• **Task brief**:
Search for the word "agent" in the entries. Each line that holds it should be copied.

Stored records:
··········

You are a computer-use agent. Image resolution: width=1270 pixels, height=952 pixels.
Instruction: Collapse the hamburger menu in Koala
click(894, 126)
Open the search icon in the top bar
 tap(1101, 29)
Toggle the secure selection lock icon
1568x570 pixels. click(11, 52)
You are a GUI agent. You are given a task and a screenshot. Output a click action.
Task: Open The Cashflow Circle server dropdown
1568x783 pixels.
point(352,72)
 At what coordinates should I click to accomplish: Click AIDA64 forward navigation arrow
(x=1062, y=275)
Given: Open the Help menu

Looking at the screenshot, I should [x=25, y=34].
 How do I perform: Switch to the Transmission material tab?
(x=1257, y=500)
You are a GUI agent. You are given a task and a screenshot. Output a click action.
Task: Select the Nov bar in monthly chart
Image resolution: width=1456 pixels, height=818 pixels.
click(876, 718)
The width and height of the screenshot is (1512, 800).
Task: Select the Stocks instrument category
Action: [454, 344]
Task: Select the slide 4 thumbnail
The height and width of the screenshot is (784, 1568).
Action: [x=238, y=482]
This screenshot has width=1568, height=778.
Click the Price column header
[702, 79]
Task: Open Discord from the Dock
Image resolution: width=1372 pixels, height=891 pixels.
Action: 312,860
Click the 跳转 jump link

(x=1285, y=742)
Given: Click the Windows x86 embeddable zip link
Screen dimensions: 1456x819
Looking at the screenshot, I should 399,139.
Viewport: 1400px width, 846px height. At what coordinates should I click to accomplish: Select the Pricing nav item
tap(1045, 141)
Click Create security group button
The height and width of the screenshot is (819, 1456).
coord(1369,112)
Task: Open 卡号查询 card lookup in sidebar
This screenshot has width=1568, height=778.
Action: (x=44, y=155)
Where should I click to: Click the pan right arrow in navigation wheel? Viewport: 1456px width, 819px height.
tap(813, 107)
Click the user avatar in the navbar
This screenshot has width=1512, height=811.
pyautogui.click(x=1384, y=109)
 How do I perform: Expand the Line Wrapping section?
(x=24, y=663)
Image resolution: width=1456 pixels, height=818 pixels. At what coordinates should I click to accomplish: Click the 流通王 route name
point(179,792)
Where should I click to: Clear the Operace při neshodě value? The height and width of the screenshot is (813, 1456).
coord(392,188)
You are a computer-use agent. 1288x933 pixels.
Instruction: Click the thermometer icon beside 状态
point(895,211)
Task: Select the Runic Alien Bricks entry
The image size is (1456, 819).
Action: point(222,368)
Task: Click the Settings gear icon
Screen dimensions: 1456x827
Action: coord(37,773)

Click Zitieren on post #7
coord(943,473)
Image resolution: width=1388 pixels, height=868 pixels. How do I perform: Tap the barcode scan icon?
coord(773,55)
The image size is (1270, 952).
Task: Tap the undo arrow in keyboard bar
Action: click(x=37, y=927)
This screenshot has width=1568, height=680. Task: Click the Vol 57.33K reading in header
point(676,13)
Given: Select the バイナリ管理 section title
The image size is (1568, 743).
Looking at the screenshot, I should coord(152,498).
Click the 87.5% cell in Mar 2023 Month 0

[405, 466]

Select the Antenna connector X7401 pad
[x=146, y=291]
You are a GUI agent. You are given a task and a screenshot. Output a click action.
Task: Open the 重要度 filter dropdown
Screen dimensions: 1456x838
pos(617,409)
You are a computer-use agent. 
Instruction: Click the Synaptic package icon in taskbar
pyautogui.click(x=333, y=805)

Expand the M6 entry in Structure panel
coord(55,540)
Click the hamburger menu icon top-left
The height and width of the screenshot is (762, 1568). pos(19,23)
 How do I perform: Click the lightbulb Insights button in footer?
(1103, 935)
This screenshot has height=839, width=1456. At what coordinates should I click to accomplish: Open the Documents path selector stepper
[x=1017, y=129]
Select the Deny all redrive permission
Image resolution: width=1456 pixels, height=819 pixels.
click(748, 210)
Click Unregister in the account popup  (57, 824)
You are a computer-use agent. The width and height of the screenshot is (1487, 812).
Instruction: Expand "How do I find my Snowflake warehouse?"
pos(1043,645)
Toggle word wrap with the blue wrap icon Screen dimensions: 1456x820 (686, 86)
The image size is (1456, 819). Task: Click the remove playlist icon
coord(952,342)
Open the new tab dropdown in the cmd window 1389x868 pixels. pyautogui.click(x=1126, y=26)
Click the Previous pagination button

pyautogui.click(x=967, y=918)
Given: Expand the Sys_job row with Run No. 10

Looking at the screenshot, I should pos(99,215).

··········

• **Written solution**:
You are a computer-use agent. Image resolution: width=1270 pixels, height=952 pixels.
You are a GUI agent. You are given a task and a screenshot. Output a click action.
You are a GUI agent. You are given a task and a screenshot. Output a click action.
You are a computer-use agent. 1288x933 pixels.
You are a GUI agent. You are given a task and a screenshot. Output a click action.
You are a computer-use agent. 
You are a computer-use agent. The width and height of the screenshot is (1487, 812).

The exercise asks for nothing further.